La trasmissione, condotta da padre Enzo Fortunato insieme a Giulia Nannini, con testi di Paola Miletich e la regia di Marco Capasso, continua a raccontare un’Italia meno conosciuta ma ricca di storia, spiritualità e patrimonio culturale, attraverso itinerari che uniscono bellezza paesaggistica e memoria religiosa.
Grande attenzione sarà riservata anche alla Costiera Amalfitana, che sarà protagonista di una delle puntate della nuova stagione. Le telecamere faranno tappa a Vietri sul Mare, considerata la porta d’accesso alla Divina Costiera, e alla maestosa Abbazia della Santissima Trinità di Cava de’ Tirreni, uno dei complessi monastici più importanti del Mezzogiorno. Un’occasione per valorizzare un territorio che, oltre alle sue bellezze naturali, custodisce un patrimonio storico e spirituale di straordinario valore.
Nel corso delle puntate il programma attraverserà alcuni dei più significativi luoghi di pellegrinaggio italiani. Tra questi la Linea Sacra di San Michele, l’antico percorso che, secondo la tradizione, collega la Scozia alla Terra Santa, con soste alla Sacra di San Michele, in Piemonte, e al Santuario di Monte Sant’Angelo, sul Gargano.
Spazio anche a uno degli anniversari più importanti del 2026, quello dedicato agli 800 anni dalla morte di San Francesco d’Assisi, con un approfondimento sul messaggio di fraternità, pace e rispetto del creato che continua a rendere attuale la figura del Santo di Assisi.

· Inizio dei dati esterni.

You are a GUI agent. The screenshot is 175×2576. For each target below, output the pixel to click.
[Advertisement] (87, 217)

Il viaggio televisivo toccherà inoltre Castel Gandolfo, storica residenza estiva dei Pontefici, San Giovanni Rotondo, sulle orme di Padre Pio, e si concluderà a Bari, città che da secoli rappresenta un punto di incontro tra Oriente e Occidente grazie alla devozione per San Nicola e San Sabino.
«Vogliamo accompagnare il pubblico in un percorso che non sia soltanto geografico, ma anche interiore», ha spiegato padre Enzo Fortunato, sottolineando come ogni tappa rappresenti un’occasione per riscoprire le radici culturali e spirituali dell’Italia attraverso luoghi capaci di trasmettere valori di fraternità, speranza e accoglienza.

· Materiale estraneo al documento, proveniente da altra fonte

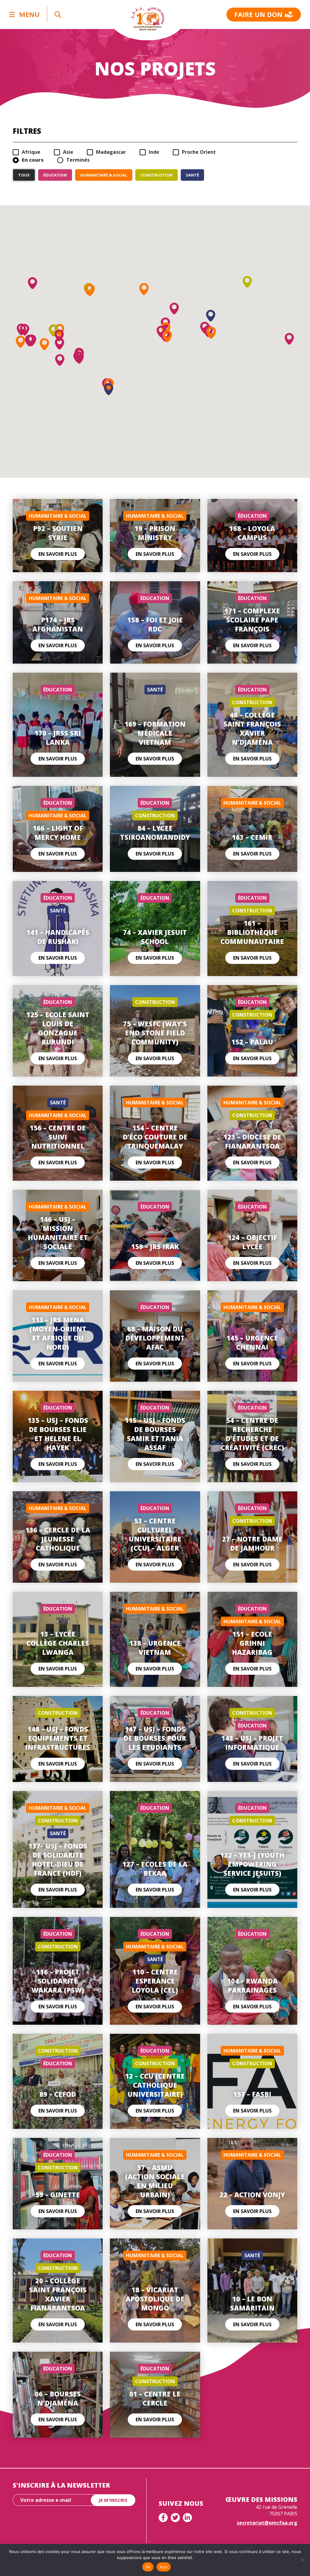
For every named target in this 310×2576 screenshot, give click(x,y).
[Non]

Per la Costiera Amalfitana si tratta di un’ulteriore vetrina nazionale, che permetterà di raccontare non solo il fascino del paesaggio, ma anche la ricchezza del suo patrimonio religioso, artistico e storico, offrendo al grande pubblico un punto di vista diverso su uno dei territori più conosciuti al mondo.